» PASSAGE SHOWN
------------------------------------------------

We’ll know that FairMormon lives up to its purported adherence to Church policy about neutrality on Book of Mormon geography when it lets its readers know three things:

1. Letter VII exists.
2. Joseph endorsed it multiple times and saw that it was reprinted more than any other single account of Church history.
3. There is a detailed map based on the text that supports what Joseph and Oliver taught in Letter VII.

As I said at the outset, I don’t think FairMormon will ever be honest about these three items because few if any members of the Church will accept their premise that Joseph and Oliver were ignorant speculators who misled the Church about Cumorah being in New York.

This is why I think it is a big mistake for anyone who wants to study the Book of Mormon to go to FairMormon.

And, of course, Book of Mormon Central is even worse because their mission statement focuses on showing that the Book of Mormon is a Mesoamerican text. They don’t even pretend to be neutral.

The rest of the firemen, including BYU Studies, the Interpreter, and Meridian Magazine, are ideological clones of FairMormon and Book of Mormon Central. As with FairMormon, we can’t expect them to ever present a full and fair comparison of the different models of Book of Mormon geography because they know most Church members will reject their two-Cumorahs theory.

If you’re planning to attend BYU Education Week as I am, watch how these things are portrayed.

------------------------------------------------

» DATASET RECORDS
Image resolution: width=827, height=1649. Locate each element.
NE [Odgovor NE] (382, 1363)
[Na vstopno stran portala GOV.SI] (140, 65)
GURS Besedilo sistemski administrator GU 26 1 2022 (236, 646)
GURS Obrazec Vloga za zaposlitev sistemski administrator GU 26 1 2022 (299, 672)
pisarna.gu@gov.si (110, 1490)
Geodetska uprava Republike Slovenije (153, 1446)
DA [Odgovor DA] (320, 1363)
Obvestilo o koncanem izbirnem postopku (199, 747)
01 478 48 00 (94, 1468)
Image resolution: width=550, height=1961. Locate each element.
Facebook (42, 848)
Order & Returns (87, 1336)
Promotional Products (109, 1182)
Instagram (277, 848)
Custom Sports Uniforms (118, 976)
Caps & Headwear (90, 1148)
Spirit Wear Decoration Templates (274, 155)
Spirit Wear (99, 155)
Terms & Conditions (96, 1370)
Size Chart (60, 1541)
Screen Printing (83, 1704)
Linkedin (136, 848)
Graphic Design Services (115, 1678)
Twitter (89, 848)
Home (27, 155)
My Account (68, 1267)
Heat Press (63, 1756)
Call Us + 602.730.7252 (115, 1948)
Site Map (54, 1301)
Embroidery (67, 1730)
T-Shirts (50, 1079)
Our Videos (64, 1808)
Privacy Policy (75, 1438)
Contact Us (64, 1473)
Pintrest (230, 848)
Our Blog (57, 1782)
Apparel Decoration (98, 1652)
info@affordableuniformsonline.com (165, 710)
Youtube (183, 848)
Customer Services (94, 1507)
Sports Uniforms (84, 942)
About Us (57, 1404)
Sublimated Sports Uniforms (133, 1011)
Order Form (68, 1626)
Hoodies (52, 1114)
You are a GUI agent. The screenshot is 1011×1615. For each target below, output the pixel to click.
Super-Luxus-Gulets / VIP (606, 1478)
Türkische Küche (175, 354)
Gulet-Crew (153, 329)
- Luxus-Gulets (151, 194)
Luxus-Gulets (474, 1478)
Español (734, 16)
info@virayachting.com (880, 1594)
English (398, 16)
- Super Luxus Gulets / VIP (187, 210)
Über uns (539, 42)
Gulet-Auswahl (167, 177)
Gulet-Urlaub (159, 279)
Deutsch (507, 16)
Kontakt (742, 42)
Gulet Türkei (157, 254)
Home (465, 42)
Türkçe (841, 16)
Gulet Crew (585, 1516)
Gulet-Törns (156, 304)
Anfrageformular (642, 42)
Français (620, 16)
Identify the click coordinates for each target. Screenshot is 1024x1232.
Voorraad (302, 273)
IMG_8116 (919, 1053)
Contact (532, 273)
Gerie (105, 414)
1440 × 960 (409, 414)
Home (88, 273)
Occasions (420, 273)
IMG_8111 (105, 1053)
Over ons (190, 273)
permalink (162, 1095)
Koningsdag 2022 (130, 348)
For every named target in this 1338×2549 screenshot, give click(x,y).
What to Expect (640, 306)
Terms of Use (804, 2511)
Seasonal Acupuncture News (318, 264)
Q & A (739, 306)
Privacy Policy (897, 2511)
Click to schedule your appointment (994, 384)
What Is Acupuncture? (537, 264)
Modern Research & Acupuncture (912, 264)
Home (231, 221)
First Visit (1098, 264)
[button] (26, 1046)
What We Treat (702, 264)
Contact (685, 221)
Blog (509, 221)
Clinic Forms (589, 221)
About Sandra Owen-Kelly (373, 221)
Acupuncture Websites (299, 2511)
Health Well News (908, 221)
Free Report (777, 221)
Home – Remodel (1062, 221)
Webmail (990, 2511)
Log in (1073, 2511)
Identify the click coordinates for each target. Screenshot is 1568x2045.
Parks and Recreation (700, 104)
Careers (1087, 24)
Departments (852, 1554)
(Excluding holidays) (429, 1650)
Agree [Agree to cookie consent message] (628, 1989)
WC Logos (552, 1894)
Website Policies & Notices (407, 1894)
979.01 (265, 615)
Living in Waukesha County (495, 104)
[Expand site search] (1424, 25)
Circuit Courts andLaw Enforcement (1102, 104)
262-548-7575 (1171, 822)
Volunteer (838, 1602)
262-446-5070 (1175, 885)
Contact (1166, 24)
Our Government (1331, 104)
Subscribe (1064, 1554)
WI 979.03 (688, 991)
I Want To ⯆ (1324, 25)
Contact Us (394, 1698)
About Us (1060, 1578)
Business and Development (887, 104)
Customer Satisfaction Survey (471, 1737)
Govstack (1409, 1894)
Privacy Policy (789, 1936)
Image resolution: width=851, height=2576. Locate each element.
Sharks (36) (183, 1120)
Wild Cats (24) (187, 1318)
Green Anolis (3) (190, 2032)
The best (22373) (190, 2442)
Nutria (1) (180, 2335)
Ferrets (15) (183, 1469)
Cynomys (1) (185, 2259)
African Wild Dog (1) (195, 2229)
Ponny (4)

------------------------------------------------

» THE TASK
In the passage about FairMormon, what does Book of Mormon Central's mission statement focus on? Rely on the text alone, not on the listing.

» SOLVED EXERCISE
Showing that the Book of Mormon is a Mesoamerican text.